[AIM]
Locate every line in the data below that contains the word "screenshot" and reproduce each such line in full.

[RECORDS TO PROCESS]
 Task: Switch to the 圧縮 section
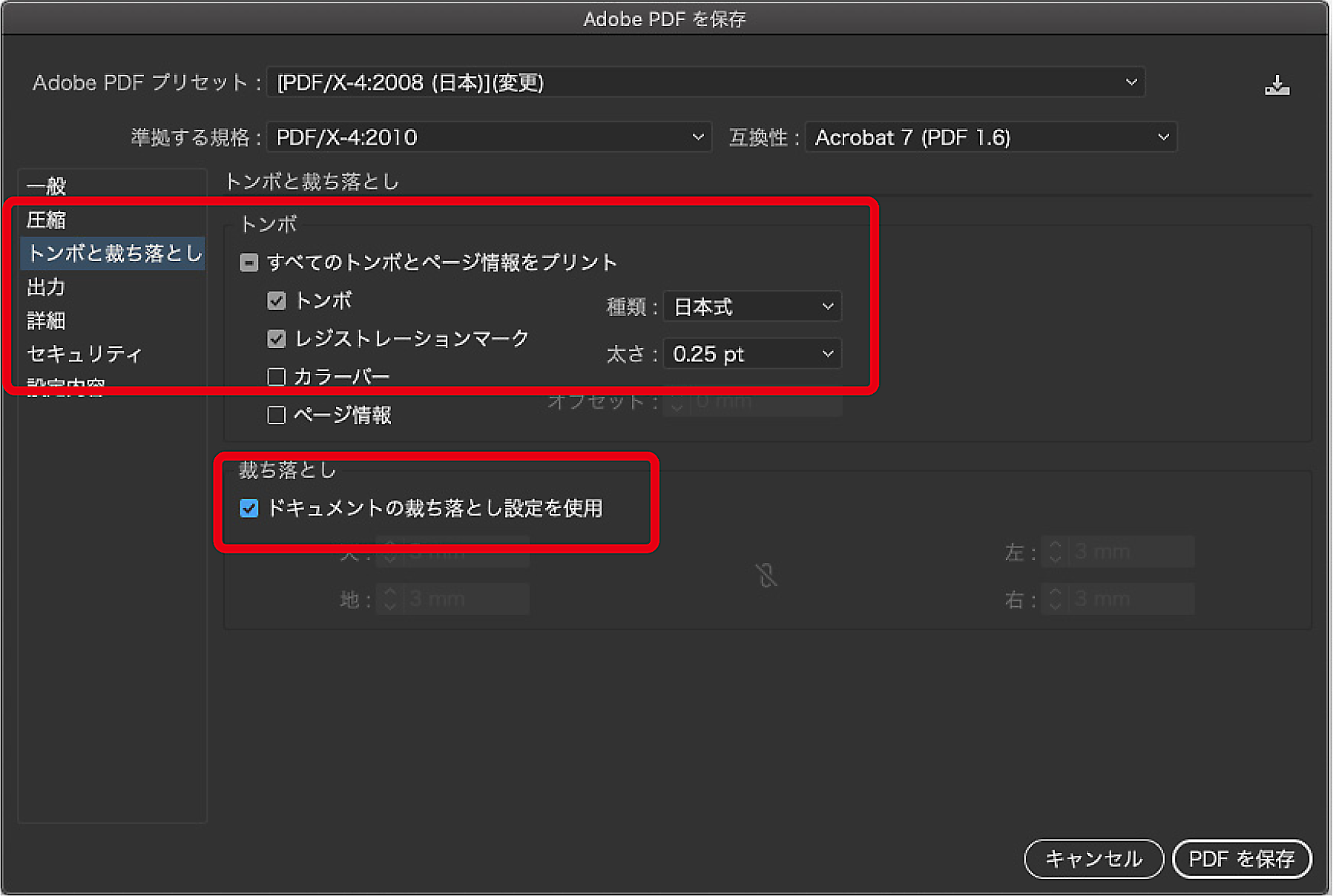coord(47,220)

...

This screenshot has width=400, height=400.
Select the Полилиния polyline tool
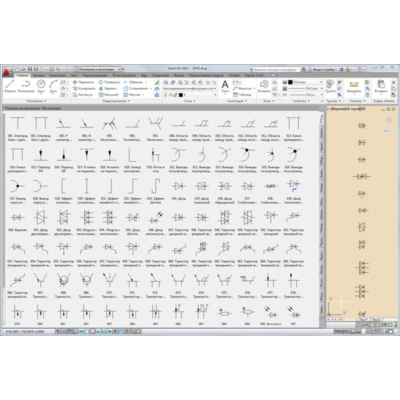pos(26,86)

...

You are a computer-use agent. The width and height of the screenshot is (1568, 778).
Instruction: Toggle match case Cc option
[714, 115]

[OUTPUT FOR THIS TASK]
This screenshot has width=400, height=400.
You are a computer-use agent. The width and height of the screenshot is (1568, 778).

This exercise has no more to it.